About this exercise: Take the data below and copy exactly the lines starting at the one with "Toggle read mode" and finishing at the one with "Click the printer", both included.

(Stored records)
▬▬▬

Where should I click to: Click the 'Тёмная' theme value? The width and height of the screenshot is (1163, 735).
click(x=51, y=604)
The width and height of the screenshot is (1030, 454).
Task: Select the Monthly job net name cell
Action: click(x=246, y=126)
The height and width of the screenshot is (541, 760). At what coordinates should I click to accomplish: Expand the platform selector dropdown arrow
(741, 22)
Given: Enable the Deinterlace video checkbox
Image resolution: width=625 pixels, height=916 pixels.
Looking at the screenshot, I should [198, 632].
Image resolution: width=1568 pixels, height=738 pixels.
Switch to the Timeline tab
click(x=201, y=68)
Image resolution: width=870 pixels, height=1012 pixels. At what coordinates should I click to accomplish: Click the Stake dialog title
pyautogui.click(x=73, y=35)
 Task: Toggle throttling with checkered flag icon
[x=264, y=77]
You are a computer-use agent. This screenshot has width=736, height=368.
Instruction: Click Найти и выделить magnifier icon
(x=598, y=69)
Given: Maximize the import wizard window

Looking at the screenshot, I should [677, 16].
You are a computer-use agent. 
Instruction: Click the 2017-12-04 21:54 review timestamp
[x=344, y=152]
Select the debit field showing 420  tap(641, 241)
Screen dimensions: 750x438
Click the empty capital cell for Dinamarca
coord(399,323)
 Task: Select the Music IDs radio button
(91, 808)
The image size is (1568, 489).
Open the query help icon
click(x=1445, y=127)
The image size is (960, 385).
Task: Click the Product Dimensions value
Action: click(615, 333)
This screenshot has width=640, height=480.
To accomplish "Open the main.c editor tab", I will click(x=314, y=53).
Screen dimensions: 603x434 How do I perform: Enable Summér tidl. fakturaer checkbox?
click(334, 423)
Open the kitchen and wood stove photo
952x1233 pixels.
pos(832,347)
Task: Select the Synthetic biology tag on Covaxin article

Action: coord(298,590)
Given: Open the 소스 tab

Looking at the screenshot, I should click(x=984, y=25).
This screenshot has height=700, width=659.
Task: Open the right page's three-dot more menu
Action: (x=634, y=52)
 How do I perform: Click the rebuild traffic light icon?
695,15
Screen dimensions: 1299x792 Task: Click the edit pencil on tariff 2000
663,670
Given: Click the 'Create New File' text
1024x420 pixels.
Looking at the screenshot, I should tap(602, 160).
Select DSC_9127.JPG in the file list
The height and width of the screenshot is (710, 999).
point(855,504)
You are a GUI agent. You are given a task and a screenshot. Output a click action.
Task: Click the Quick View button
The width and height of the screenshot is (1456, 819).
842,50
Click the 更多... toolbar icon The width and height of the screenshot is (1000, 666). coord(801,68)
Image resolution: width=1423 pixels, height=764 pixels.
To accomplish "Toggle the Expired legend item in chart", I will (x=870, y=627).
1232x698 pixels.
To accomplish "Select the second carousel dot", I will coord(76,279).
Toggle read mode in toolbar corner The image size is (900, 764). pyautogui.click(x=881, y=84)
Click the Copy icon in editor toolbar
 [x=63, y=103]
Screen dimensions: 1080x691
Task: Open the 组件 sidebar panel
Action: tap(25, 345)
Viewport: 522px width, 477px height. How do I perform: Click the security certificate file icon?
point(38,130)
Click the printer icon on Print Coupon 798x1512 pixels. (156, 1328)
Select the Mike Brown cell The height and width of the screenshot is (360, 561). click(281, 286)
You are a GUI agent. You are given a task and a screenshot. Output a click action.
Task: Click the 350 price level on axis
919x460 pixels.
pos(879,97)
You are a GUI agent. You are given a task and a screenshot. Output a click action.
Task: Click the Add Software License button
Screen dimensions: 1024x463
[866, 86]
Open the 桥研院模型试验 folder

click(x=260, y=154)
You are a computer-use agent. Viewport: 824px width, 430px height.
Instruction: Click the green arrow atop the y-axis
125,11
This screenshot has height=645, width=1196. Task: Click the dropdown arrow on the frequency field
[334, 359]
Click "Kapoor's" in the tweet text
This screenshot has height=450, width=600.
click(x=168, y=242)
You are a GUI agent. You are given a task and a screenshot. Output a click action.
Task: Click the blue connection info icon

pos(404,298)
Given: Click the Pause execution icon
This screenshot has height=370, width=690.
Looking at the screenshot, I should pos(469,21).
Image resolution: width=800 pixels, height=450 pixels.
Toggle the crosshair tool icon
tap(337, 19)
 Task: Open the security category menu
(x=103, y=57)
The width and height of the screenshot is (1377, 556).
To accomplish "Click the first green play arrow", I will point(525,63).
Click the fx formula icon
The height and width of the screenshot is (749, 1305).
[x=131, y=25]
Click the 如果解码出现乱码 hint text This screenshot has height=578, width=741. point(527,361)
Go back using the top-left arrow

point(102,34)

▬▬▬

Output for this task:
Toggle read mode in toolbar corner The image size is (900, 764). pyautogui.click(x=881, y=84)
Click the Copy icon in editor toolbar
 [x=63, y=103]
Screen dimensions: 1080x691
Task: Open the 组件 sidebar panel
Action: tap(25, 345)
Viewport: 522px width, 477px height. How do I perform: Click the security certificate file icon?
point(38,130)
Click the printer icon on Print Coupon 798x1512 pixels. (156, 1328)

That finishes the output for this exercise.